* [The problem] Reproduce each of the rows below word for word, with no changes of any kind.

* [Provided information]
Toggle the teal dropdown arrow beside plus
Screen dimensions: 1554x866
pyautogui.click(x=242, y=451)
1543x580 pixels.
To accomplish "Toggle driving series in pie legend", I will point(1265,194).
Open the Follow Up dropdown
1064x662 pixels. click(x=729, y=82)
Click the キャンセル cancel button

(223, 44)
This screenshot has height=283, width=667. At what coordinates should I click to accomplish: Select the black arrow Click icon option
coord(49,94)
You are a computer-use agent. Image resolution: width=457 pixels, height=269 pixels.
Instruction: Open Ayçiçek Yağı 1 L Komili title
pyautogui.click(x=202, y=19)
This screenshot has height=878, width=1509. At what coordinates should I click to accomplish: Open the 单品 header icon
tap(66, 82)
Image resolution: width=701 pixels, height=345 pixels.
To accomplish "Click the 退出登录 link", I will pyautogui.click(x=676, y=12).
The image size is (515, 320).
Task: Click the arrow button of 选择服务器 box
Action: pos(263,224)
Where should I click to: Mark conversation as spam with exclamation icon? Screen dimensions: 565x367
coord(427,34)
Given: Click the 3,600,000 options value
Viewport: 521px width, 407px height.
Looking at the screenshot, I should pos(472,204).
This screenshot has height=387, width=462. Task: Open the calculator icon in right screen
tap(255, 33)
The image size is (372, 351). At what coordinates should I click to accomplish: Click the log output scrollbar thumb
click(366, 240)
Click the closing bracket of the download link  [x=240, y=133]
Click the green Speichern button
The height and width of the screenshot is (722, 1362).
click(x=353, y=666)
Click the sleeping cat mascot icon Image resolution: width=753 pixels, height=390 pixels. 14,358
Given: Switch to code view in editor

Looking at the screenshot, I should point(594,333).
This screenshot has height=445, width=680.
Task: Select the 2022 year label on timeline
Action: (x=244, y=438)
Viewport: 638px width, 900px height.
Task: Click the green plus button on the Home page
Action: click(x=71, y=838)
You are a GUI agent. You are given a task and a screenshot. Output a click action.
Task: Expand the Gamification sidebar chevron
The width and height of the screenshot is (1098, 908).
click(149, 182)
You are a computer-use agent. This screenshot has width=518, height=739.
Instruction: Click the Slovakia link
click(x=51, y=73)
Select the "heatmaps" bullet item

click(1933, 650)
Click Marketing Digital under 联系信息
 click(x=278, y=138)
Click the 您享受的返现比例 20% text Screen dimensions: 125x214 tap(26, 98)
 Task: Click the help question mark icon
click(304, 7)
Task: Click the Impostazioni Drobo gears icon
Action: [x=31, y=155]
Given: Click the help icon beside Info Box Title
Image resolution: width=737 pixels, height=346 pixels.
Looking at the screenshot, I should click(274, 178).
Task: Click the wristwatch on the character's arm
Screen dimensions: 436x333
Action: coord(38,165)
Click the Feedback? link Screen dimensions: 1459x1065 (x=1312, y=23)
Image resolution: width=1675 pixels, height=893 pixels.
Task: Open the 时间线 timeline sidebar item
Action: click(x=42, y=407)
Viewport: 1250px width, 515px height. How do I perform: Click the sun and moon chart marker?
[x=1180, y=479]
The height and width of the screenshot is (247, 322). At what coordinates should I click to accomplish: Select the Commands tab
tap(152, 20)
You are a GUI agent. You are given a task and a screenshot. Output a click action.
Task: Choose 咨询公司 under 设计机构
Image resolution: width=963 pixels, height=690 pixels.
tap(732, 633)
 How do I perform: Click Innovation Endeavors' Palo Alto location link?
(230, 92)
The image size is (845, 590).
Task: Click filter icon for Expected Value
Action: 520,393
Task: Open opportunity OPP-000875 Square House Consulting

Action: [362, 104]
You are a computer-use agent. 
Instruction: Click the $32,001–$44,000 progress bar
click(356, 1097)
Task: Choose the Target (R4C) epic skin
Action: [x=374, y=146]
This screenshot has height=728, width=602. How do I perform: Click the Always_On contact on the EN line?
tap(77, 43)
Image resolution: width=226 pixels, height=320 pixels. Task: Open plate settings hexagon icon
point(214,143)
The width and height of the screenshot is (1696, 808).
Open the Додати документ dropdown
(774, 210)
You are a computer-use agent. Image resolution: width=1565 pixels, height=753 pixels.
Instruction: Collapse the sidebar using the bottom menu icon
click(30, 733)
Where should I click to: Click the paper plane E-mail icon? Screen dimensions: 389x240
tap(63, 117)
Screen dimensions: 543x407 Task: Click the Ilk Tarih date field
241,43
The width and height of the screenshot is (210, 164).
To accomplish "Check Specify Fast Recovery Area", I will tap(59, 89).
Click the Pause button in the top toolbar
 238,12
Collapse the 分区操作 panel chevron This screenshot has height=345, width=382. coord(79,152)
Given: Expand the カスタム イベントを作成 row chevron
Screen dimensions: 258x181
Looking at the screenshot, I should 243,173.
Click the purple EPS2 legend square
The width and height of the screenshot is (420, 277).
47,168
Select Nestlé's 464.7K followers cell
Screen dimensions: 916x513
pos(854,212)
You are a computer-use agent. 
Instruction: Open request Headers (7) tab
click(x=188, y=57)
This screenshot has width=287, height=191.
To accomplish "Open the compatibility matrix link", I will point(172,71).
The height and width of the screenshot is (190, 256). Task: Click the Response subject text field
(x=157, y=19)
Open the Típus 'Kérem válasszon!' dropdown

* [Complete response]
Toggle the teal dropdown arrow beside plus
Screen dimensions: 1554x866
pyautogui.click(x=242, y=451)
1543x580 pixels.
To accomplish "Toggle driving series in pie legend", I will point(1265,194).
Open the Follow Up dropdown
1064x662 pixels. click(x=729, y=82)
Click the キャンセル cancel button

(223, 44)
This screenshot has height=283, width=667. At what coordinates should I click to accomplish: Select the black arrow Click icon option
coord(49,94)
You are a computer-use agent. Image resolution: width=457 pixels, height=269 pixels.
Instruction: Open Ayçiçek Yağı 1 L Komili title
pyautogui.click(x=202, y=19)
This screenshot has height=878, width=1509. At what coordinates should I click to accomplish: Open the 单品 header icon
tap(66, 82)
Image resolution: width=701 pixels, height=345 pixels.
To accomplish "Click the 退出登录 link", I will pyautogui.click(x=676, y=12).
The image size is (515, 320).
Task: Click the arrow button of 选择服务器 box
Action: pos(263,224)
Where should I click to: Mark conversation as spam with exclamation icon? Screen dimensions: 565x367
coord(427,34)
Given: Click the 3,600,000 options value
Viewport: 521px width, 407px height.
Looking at the screenshot, I should pos(472,204).
This screenshot has height=387, width=462. Task: Open the calculator icon in right screen
tap(255, 33)
The image size is (372, 351). At what coordinates should I click to accomplish: Click the log output scrollbar thumb
click(366, 240)
Click the closing bracket of the download link  [x=240, y=133]
Click the green Speichern button
The height and width of the screenshot is (722, 1362).
click(x=353, y=666)
Click the sleeping cat mascot icon Image resolution: width=753 pixels, height=390 pixels. 14,358
Given: Switch to code view in editor

Looking at the screenshot, I should point(594,333).
This screenshot has height=445, width=680.
Task: Select the 2022 year label on timeline
Action: (x=244, y=438)
Viewport: 638px width, 900px height.
Task: Click the green plus button on the Home page
Action: click(x=71, y=838)
You are a GUI agent. You are given a task and a screenshot. Output a click action.
Task: Expand the Gamification sidebar chevron
The width and height of the screenshot is (1098, 908).
click(149, 182)
You are a computer-use agent. This screenshot has width=518, height=739.
Instruction: Click the Slovakia link
click(x=51, y=73)
Select the "heatmaps" bullet item

click(1933, 650)
Click Marketing Digital under 联系信息
 click(x=278, y=138)
Click the 您享受的返现比例 20% text Screen dimensions: 125x214 tap(26, 98)
 Task: Click the help question mark icon
click(304, 7)
Task: Click the Impostazioni Drobo gears icon
Action: [x=31, y=155]
Given: Click the help icon beside Info Box Title
Image resolution: width=737 pixels, height=346 pixels.
Looking at the screenshot, I should click(274, 178).
Task: Click the wristwatch on the character's arm
Screen dimensions: 436x333
Action: coord(38,165)
Click the Feedback? link Screen dimensions: 1459x1065 (x=1312, y=23)
Image resolution: width=1675 pixels, height=893 pixels.
Task: Open the 时间线 timeline sidebar item
Action: click(x=42, y=407)
Viewport: 1250px width, 515px height. How do I perform: Click the sun and moon chart marker?
[x=1180, y=479]
The height and width of the screenshot is (247, 322). At what coordinates should I click to accomplish: Select the Commands tab
tap(152, 20)
You are a GUI agent. You are given a task and a screenshot. Output a click action.
Task: Choose 咨询公司 under 设计机构
Image resolution: width=963 pixels, height=690 pixels.
tap(732, 633)
 How do I perform: Click Innovation Endeavors' Palo Alto location link?
(230, 92)
The image size is (845, 590).
Task: Click filter icon for Expected Value
Action: 520,393
Task: Open opportunity OPP-000875 Square House Consulting

Action: [362, 104]
You are a computer-use agent. 
Instruction: Click the $32,001–$44,000 progress bar
click(356, 1097)
Task: Choose the Target (R4C) epic skin
Action: [x=374, y=146]
This screenshot has height=728, width=602. How do I perform: Click the Always_On contact on the EN line?
tap(77, 43)
Image resolution: width=226 pixels, height=320 pixels. Task: Open plate settings hexagon icon
point(214,143)
The width and height of the screenshot is (1696, 808).
Open the Додати документ dropdown
(774, 210)
You are a computer-use agent. Image resolution: width=1565 pixels, height=753 pixels.
Instruction: Collapse the sidebar using the bottom menu icon
click(30, 733)
Where should I click to: Click the paper plane E-mail icon? Screen dimensions: 389x240
tap(63, 117)
Screen dimensions: 543x407 Task: Click the Ilk Tarih date field
241,43
The width and height of the screenshot is (210, 164).
To accomplish "Check Specify Fast Recovery Area", I will tap(59, 89).
Click the Pause button in the top toolbar
 238,12
Collapse the 分区操作 panel chevron This screenshot has height=345, width=382. coord(79,152)
Given: Expand the カスタム イベントを作成 row chevron
Screen dimensions: 258x181
Looking at the screenshot, I should 243,173.
Click the purple EPS2 legend square
The width and height of the screenshot is (420, 277).
47,168
Select Nestlé's 464.7K followers cell
Screen dimensions: 916x513
pos(854,212)
You are a computer-use agent. 
Instruction: Open request Headers (7) tab
click(x=188, y=57)
This screenshot has width=287, height=191.
To accomplish "Open the compatibility matrix link", I will point(172,71).
The height and width of the screenshot is (190, 256). Task: Click the Response subject text field
(x=157, y=19)
Open the Típus 'Kérem válasszon!' dropdown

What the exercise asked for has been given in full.